Task statement
Return verbatim the run of lines that opens with the line holding "This screenshot has height=1097, width=1939." and closes with the last line of the records.

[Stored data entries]
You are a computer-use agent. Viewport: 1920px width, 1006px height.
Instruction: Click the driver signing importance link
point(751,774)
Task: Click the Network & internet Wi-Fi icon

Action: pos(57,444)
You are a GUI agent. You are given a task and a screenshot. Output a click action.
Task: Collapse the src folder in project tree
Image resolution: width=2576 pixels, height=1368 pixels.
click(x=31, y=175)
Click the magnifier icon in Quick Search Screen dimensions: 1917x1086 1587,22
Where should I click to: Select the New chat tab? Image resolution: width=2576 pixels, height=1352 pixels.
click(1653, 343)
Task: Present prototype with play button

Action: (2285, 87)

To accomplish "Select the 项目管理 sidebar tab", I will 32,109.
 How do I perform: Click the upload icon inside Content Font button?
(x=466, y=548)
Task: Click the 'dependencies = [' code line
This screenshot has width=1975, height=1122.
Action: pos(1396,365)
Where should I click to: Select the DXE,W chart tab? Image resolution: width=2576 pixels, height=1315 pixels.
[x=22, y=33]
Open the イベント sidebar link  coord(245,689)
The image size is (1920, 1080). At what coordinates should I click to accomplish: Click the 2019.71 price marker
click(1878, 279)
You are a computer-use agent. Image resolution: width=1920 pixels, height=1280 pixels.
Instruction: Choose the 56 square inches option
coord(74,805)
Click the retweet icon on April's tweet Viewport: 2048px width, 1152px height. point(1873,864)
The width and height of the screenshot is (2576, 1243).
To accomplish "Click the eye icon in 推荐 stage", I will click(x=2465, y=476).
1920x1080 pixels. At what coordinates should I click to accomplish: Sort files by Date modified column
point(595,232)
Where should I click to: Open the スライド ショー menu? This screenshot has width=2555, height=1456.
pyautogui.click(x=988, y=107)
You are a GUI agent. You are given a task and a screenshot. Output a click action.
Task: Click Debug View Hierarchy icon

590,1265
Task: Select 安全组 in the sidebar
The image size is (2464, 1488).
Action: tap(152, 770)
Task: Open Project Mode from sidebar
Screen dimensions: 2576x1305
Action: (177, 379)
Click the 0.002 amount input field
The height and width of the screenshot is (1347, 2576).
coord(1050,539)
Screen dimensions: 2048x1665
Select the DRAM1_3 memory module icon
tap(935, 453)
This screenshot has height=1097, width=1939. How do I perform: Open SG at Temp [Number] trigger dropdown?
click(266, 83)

Answer to this task
This screenshot has height=1097, width=1939. How do I perform: Open SG at Temp [Number] trigger dropdown?
click(266, 83)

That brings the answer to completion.